Few athletes measure or monitor oxygen consumption, carbon dioxide production, or lactate in training. Moreover, few athletes really care about any of these, per se. Lactate has little or nothing to do with performance in an ultra-marathon. How our bodies use metabolic substrates (carbohydrates and fats primarily; protein to a small extent) in conjunction with oxygen is not our direct focus in training. Instead, we should focus on performance measures and train accordingly. Let millions of years of evolution do what they are supposed to do - adapt to the stresses we place. Put performance oriented stresses on your body and allow the bioenergetics to adapt as they will, as your evolutionary wisdom will do. 

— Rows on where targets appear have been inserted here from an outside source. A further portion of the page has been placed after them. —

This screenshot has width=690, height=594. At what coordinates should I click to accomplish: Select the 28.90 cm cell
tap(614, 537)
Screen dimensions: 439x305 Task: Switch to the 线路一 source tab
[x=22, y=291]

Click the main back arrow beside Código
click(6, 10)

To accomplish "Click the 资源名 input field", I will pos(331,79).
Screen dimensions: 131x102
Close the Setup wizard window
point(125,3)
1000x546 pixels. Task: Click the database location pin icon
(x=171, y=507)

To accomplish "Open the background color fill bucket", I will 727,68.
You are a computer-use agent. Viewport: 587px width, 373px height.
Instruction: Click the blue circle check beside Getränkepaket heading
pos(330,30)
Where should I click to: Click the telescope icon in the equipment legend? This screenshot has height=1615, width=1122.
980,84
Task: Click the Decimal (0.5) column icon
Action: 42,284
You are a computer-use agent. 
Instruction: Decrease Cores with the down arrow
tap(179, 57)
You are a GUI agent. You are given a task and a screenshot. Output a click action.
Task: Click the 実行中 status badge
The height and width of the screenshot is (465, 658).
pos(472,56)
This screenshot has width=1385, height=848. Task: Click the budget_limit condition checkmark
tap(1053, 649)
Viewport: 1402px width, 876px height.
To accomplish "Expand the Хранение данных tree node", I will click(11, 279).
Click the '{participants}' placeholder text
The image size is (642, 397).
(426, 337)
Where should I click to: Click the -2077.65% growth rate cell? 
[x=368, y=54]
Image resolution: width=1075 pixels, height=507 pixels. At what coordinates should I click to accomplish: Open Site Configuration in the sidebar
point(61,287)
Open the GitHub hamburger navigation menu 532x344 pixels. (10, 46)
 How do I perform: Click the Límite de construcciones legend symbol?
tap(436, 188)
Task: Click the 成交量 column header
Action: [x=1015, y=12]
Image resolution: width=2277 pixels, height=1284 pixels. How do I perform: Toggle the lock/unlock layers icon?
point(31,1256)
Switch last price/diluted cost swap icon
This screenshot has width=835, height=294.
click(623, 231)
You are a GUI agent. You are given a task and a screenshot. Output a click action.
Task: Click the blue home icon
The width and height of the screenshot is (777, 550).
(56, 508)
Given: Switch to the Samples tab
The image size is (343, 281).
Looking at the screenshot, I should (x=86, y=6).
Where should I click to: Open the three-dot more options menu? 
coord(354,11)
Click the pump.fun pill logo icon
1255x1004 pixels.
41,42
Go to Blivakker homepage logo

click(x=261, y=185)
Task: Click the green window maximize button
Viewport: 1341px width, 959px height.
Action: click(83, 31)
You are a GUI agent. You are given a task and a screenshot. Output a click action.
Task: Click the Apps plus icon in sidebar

This terminology has a long history and has contributed to the development of ‘energy systems’ training. The ‘energy systems’ fad of training is just that, a fad or phase. It is natural human behavior to ride waves of conceptual novelty. The ‘energy systems’ fad is a wave moving through the running community. Like all such fads, there are important and accurate undercurrents, but a focus on ‘energy systems’ is superficial and overly narrow. There are myriad factors in the formula to calculate endurance performance. ‘Energy systems' are a small set of the variables. This does not mean that training focused on energy systems is necessarily insufficient. Rather, proper training design, no matter what it’s stated focus, necessarily incorporates many of the other myriad factors in the formula. Without stating them explicitly, well-designed training plans are multifactorial. It is the verbal emphasis on energy systems that is insufficient because it insufficiently describes the totality of the training.

I encourage all ultra-marathon runners to remove the ‘threshold’ labels from their vocabulary and stop using the words aerobic, anaerobic, and lactate/lactic acid, too. You’ll find that you are then forced to think deeply about what it is that you are really talking about. It will become apparent that the old terms did not capture your intent because they don’t accurately reflect either the underlying physiology or the relevant factors on which you are focused.